ERYTECH Pharma (NASDAQ: ERYP) has received a Fast Track designation from the US FDA for eryspase for treating acute lymphocytic leukemia (ALL) patients that have developed E. coli—derived pegylated asparaginase hypersensitivity.
Eryaspase demonstrated promising results in ALL patients
CEO Gil Beyen said, “This is yet another significant milestone and meaningful inflection point in advancing our lead product candidate eryaspase, further supporting our recently announced intention to submit a BLA for eryaspase in hypersensitive ALL patients. We believe that the FDA’s Fast Track designation for eryaspase underscores its potential to address this high unmet medical need.”
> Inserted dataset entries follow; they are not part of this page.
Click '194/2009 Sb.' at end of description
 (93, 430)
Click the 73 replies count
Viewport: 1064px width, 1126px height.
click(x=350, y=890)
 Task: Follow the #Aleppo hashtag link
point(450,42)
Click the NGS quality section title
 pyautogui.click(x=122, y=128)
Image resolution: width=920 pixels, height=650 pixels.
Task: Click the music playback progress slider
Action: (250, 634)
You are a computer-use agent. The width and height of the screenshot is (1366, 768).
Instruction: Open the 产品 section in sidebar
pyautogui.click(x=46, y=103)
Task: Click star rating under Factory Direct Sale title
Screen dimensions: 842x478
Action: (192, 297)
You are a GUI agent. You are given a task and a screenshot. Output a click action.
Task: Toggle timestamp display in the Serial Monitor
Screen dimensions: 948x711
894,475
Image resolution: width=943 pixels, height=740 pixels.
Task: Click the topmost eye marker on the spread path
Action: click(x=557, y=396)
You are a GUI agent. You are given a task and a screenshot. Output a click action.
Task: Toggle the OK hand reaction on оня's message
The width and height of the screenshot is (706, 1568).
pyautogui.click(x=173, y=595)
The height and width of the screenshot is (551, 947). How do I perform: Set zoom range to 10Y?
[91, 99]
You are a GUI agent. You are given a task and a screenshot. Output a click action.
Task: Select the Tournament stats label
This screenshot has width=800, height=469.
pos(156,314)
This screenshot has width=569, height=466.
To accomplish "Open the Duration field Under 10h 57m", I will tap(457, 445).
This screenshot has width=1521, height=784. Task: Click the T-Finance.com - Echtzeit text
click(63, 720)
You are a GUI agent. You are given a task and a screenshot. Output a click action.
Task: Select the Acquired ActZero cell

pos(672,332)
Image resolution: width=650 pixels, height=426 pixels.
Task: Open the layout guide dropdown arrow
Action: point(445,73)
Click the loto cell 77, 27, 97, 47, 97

For numerous years, asparaginase has been an important part of ALL treatment. However, it has been linked to treatment-limiting hypersensitivity in around 30% of patients. In addition, the discontinuation of asparaginase medication has been linked to a worse event-free survival rate in ALL patients, underscoring the need for more asparaginase-based treatment alternatives.
The Nordic Society of Pediatric Hematology and Oncology presented positive results from a Phase 2 study evaluating enzyme activity and safety of eryaspase in pediatric ALL patients experiencing hypersensitivity reactions related to pegylated asparaginase at the American Society of Hematology annual meeting in December 2020. This study found that eryaspase, given in conjunction with chemotherapy every two weeks, provided a stable level of asparaginase enzyme activity and was generally well tolerated, with minimal hypersensitivity events.
ERYTECH Pharma to file BLA for eryaspase in Q4
The company previously stated that it plans to file a Biologics License Application (BLA) for eryaspase for the indication in Q4 2021, pending completion of the remaining processes.
Fast Track is a designation that expedites the review and development of a new treatment, either combined with other therapies or alone, to treat serious or life-threatening illnesses. There is evidence of the potential to meet an unmet medical need. The goal is to get innovative treatments for people who need them sooner.